In its announcement the ATO noted the strategic importance of the industry to the Australian economy, the significant volume of annual sales (approximately AU$42 billion), and the diverse nature and structure of companies operating in industry.

Attention on the tax profiles of the pharmaceutical industry has been increasing since the Senate Economics Reference Committee's 2015 interim report on corporate tax avoidance referred to the pharmaceutical industry setting "drug prices in Australia based on maintaining a small but astonishingly consistent profit margin of 3 - 4 per cent while paying much larger revenues to parent companies overseas."

What is the ATO doing?

The ATO has dedicated a team of senior tax officials across a range of tax functions to reviewing the tax profiles and transfer pricing practices of the pharmaceutical industry.

The announcement specifically noted the ATO is conducting the reviews to gain a detailed understanding of the pharmaceuticals industry and ensure the industry "pays the right amount of tax."

The ATO will likely be assessing a range of international and domestic tax risks (including transfer pricing, tax performance, transfer pricing and income tax) particularly relevant to the pharmaceutical industry including:

  • related party financing;
  • thin capitalisation;
  • intellectual property migration;
  • consolidation and business restructures;
  • research and development; and
  • cross-border supplies.

A primary focus of the ATO on companies in the pharmaceutical industry is likely to be non-arm's length conditions operating between entities in connection with their cross-border commercial and financial relations.

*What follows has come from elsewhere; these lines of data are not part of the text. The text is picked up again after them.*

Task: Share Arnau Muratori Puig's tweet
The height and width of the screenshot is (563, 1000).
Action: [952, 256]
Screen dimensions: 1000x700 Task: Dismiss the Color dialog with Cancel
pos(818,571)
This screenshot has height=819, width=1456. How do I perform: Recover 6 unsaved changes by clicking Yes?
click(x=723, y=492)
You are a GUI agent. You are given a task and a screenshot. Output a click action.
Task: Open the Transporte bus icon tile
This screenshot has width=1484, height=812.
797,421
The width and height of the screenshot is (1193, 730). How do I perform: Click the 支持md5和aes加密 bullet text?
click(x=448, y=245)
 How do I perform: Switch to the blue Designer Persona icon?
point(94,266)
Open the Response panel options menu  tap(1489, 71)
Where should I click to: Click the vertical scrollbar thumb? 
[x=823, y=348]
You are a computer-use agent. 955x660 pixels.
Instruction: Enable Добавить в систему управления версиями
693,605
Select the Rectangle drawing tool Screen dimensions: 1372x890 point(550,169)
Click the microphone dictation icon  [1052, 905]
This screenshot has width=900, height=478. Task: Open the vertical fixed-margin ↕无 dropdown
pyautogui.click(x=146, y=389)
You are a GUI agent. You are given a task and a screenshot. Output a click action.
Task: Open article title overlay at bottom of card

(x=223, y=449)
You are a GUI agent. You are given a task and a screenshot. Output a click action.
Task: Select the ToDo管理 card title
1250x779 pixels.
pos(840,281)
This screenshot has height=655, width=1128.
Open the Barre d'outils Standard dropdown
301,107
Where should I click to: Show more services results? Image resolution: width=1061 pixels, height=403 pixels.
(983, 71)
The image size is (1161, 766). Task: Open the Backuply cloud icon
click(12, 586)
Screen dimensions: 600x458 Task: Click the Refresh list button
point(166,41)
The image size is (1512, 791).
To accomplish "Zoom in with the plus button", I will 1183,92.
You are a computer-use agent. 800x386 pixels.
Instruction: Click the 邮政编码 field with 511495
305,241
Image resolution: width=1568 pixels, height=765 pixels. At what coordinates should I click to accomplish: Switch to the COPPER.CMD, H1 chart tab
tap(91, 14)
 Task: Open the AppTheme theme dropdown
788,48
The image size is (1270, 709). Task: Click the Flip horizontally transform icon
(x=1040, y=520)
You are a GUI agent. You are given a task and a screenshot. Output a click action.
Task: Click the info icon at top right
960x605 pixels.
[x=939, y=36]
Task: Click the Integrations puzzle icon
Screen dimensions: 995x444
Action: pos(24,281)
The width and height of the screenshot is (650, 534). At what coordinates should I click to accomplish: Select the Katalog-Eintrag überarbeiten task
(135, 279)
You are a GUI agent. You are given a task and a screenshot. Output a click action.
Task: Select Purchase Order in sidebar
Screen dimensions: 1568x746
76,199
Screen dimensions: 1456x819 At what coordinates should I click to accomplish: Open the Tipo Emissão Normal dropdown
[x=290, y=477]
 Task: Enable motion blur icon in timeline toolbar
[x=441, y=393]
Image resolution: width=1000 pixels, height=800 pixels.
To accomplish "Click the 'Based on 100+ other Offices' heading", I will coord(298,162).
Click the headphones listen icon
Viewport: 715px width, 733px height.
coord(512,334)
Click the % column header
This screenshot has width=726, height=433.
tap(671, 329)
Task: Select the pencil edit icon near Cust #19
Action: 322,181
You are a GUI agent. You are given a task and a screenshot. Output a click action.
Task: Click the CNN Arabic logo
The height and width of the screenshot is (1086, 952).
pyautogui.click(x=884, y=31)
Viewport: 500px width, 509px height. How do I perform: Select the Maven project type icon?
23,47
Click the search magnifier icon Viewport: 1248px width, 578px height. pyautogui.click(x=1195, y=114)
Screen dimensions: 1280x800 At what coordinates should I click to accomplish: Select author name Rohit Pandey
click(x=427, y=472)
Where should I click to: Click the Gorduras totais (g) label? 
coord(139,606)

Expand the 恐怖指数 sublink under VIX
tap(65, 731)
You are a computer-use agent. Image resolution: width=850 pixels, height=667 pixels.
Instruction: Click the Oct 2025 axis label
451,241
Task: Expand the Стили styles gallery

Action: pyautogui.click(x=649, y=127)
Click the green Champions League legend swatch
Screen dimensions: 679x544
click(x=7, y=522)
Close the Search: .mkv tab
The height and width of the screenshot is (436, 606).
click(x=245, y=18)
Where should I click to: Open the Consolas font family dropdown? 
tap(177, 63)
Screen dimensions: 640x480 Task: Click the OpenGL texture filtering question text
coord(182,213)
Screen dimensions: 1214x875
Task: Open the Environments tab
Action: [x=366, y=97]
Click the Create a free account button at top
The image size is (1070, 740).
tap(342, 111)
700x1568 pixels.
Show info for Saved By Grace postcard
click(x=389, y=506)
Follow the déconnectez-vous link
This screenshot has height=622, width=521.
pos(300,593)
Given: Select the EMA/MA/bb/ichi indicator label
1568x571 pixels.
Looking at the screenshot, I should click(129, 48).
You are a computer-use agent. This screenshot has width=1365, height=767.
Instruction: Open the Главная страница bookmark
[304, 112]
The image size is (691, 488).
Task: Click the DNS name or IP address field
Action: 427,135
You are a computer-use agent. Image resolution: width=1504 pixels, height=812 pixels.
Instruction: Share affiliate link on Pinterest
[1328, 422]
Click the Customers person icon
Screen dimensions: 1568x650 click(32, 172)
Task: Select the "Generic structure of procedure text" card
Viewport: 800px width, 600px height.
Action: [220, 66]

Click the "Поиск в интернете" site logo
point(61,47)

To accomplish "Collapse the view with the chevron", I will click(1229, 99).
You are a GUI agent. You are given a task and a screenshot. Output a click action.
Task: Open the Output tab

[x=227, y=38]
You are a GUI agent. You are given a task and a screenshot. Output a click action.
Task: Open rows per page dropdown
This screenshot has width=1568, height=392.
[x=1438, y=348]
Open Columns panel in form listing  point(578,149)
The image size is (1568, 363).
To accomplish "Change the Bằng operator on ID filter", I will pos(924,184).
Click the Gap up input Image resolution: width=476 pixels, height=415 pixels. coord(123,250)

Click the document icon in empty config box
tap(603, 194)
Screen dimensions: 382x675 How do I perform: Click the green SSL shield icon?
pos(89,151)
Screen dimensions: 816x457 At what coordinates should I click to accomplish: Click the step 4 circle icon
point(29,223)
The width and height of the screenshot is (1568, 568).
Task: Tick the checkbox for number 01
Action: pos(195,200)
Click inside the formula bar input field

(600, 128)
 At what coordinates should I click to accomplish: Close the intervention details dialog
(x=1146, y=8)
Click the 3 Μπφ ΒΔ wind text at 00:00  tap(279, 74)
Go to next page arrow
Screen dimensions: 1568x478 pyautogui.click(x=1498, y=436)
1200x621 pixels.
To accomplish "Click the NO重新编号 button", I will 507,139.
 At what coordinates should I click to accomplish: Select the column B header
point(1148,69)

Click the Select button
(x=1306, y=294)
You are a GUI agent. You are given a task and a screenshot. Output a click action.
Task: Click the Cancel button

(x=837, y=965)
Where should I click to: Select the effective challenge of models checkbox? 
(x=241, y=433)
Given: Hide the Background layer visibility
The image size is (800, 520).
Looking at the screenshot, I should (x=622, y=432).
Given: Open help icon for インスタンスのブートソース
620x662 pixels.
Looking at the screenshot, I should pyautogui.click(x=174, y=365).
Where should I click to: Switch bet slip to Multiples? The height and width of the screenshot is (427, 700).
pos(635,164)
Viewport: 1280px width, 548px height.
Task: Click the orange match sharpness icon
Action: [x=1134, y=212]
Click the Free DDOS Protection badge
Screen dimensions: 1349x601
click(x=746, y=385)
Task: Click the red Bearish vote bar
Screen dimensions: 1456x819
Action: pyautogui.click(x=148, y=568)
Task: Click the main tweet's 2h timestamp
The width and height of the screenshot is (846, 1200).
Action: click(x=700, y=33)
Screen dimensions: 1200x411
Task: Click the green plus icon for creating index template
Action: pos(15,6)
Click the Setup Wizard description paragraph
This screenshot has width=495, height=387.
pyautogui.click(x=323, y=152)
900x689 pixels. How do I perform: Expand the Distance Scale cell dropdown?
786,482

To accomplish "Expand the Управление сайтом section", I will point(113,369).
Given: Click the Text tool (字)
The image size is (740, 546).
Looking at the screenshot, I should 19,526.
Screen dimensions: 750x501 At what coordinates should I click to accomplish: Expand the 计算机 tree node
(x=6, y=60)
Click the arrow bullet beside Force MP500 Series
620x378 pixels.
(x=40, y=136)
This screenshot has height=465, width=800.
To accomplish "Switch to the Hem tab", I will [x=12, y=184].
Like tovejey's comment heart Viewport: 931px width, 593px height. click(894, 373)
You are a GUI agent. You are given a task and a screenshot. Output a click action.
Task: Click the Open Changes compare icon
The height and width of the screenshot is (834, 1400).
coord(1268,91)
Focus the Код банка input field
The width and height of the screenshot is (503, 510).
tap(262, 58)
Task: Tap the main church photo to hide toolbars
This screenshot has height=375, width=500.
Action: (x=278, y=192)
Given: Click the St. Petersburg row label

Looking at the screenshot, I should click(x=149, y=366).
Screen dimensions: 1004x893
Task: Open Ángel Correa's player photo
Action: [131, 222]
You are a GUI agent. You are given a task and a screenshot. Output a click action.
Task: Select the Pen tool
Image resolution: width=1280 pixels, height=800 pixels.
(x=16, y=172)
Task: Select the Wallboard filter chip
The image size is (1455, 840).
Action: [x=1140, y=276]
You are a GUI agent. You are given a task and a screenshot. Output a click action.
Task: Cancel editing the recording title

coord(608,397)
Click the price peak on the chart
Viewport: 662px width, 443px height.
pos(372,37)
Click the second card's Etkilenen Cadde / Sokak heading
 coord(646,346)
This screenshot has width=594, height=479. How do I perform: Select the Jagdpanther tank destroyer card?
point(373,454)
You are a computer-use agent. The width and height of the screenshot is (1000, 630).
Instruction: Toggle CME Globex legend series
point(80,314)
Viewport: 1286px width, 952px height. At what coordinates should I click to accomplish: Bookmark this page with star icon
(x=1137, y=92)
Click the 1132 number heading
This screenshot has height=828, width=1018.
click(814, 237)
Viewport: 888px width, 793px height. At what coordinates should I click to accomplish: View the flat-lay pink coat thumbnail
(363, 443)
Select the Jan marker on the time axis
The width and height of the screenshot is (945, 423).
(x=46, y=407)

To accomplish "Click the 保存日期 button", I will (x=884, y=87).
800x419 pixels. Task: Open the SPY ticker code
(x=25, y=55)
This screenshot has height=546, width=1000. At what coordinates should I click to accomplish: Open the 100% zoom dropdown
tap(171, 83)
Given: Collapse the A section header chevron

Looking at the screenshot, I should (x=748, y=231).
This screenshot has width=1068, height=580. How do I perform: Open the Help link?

In the ATO's view, such arrangements can potentially result in the amount of tax attributable in Australia to not reflect the contribution made by the Australian operations to the broader pharmaceutical group through functions performed, assets used and risks assumed.

In announcing the new focus, the ATO has identified that it will investigate the above tax risks through a new series of reviews and audits, as well as cooperative compliance approaches through advanced pricing arrangement where relevant.

This new general international and domestic tax focus will likely operate in conjunction with the ATO's administration of the newly introduced Diverted Profits Tax (DPT). You can read our previous alert on the DPT and the Healthcare Industry here.

Next steps for impacted taxpayers

The ATO suggested that in order to reduce exposure to future compliance activity, taxpayers should review existing structures, transfer pricing practices and consider their position on potential Advance Pricing Arrangements. In this context it is important to have the commercial rationale of your intercompany arrangements appropriately supported and documented.